鐘つき聖堂の魔女
「けれど街の住人から得られる情報には限りがありますからね。やはり宮殿に潜り込めると良いのですが…」
ライルはノーランドの言葉にリーシャが浮かび、一瞬迷った。
しかし、浮かんできた考えを振り切るように小さく舌打ちをし、口を開く。
「…それなら俺にあてがある」
渋々といった様子で呟いたライルが乗り気でないことは誰が見ても明らかだった。
「こちらに来た時に助けてくれたお人ですか?確か宮殿に勤めているという」
「あぁ、そうだ」
様子を窺うような声色のノーランドにライルは淡々とそう返す。
ドナが余計なことを伝えていなければノーランドはリーシャをライルの恩人としか認識していない。
そのため恩人を利用するような真似をするのは気が引けることに同情してくれたのだろう。それ以上追及するはしなかった。

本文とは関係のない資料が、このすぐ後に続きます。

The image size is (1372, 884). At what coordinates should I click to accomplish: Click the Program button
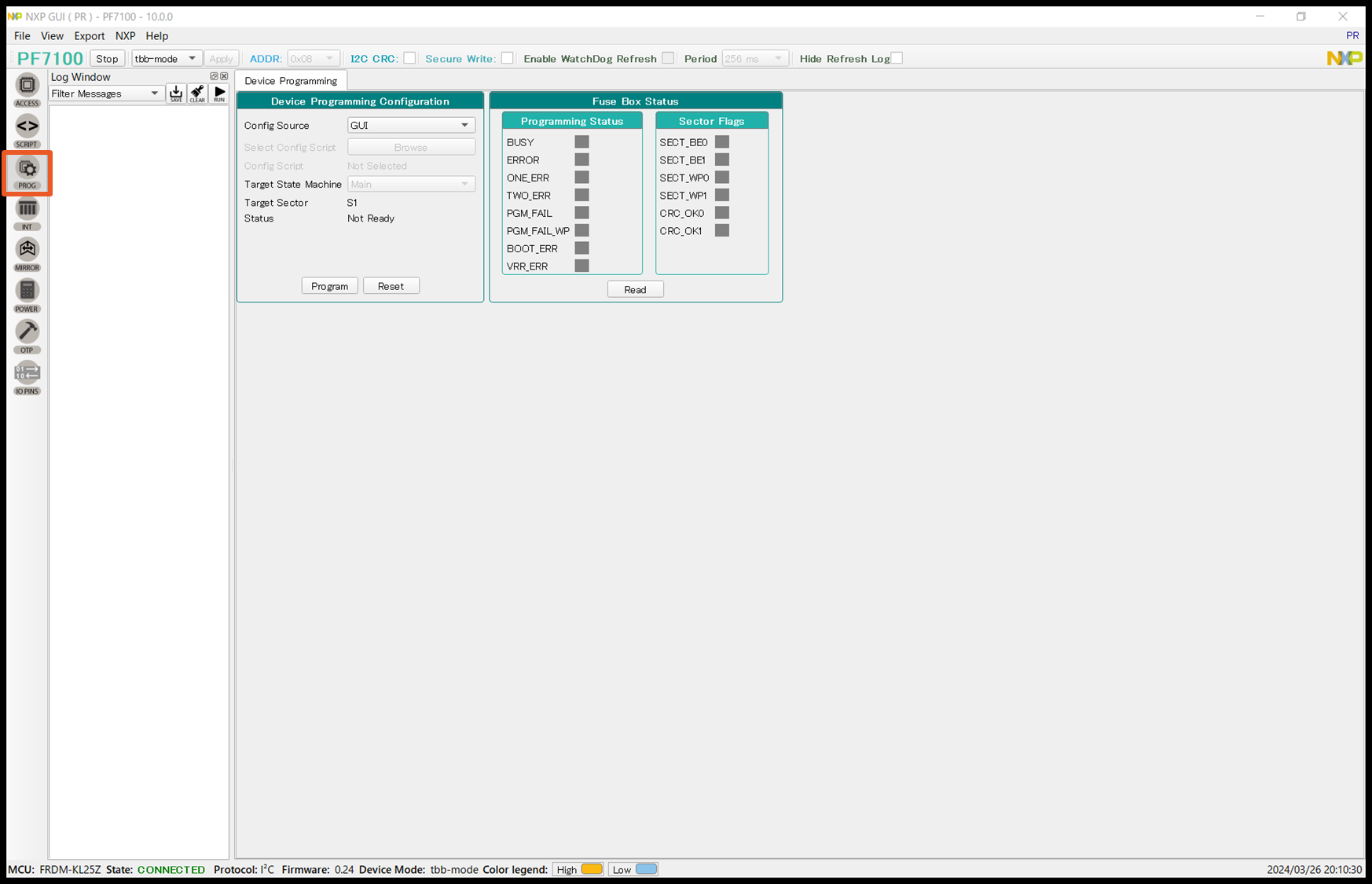click(x=329, y=286)
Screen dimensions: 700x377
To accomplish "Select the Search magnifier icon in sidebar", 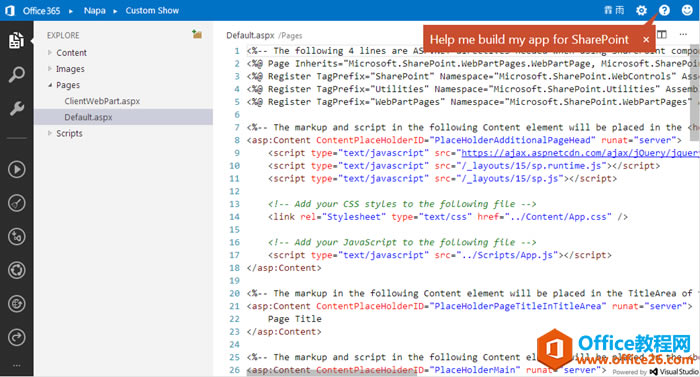I will pyautogui.click(x=17, y=74).
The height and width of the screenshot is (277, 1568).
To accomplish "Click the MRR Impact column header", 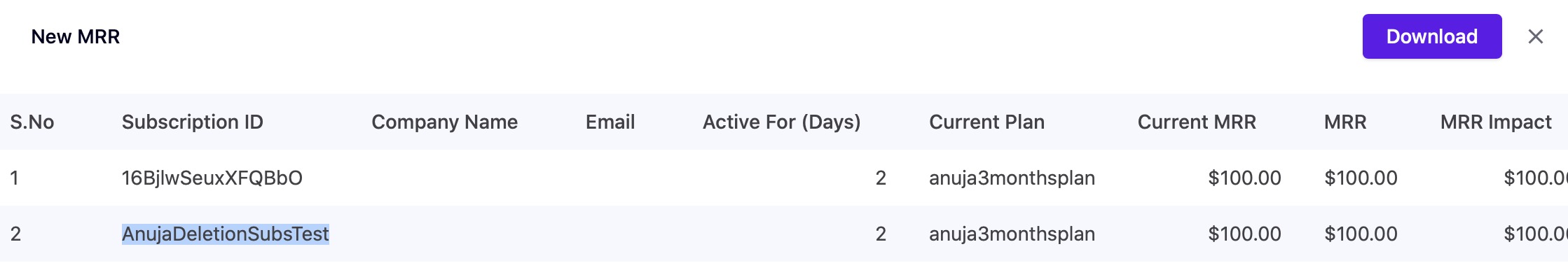I will (1496, 122).
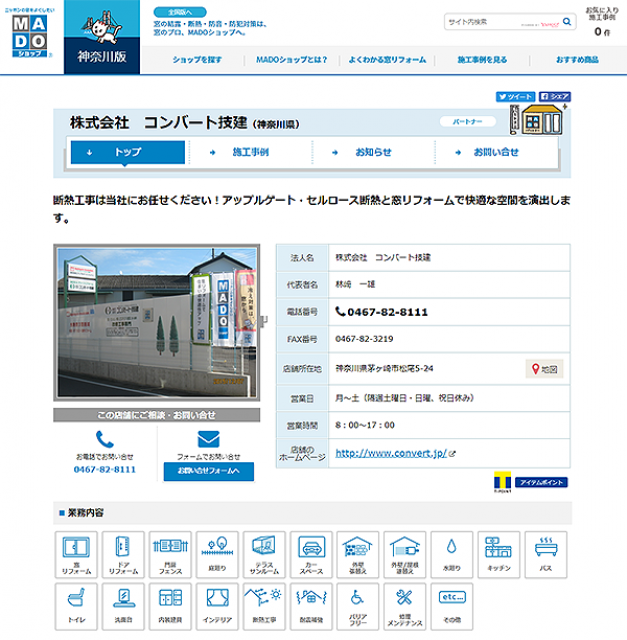Screen dimensions: 627x640
Task: Click the Facebook シェア button
Action: pos(555,97)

主を思うその姿にライルは自らの甘い考え捨て、リーシャを利用することを決断した。
そもそもリーシャが魔女だと分かり、一緒に暮らすようになったのはリーシャを利用して宮殿内の情報を得るためだ。
ただ立ち寄っただけの国で、偶然出逢った魔女を利用することに何の躊躇いがある。
ライルは心の底にある小さなしこりを抑えるように自分に言い聞かせた。
「ヴォルヴィア山に兵士が派遣されて警備が薄くなっている今がチャンスだ。古の魔女の手掛かりを直接掴むために宮殿に忍び込むぞ」
ライルの決断にすぐさま反応したのはドナだ。
「それにはまずは宮殿内の地図が要りますね」
「では、早々に作戦を立てましょう」
ノーランドとドナが張り切る中、ライルはひとり小さく溜息をつく。
こうしてライル一行がドルネイ帝国の宮殿へ忍び込むための暗躍が始まった。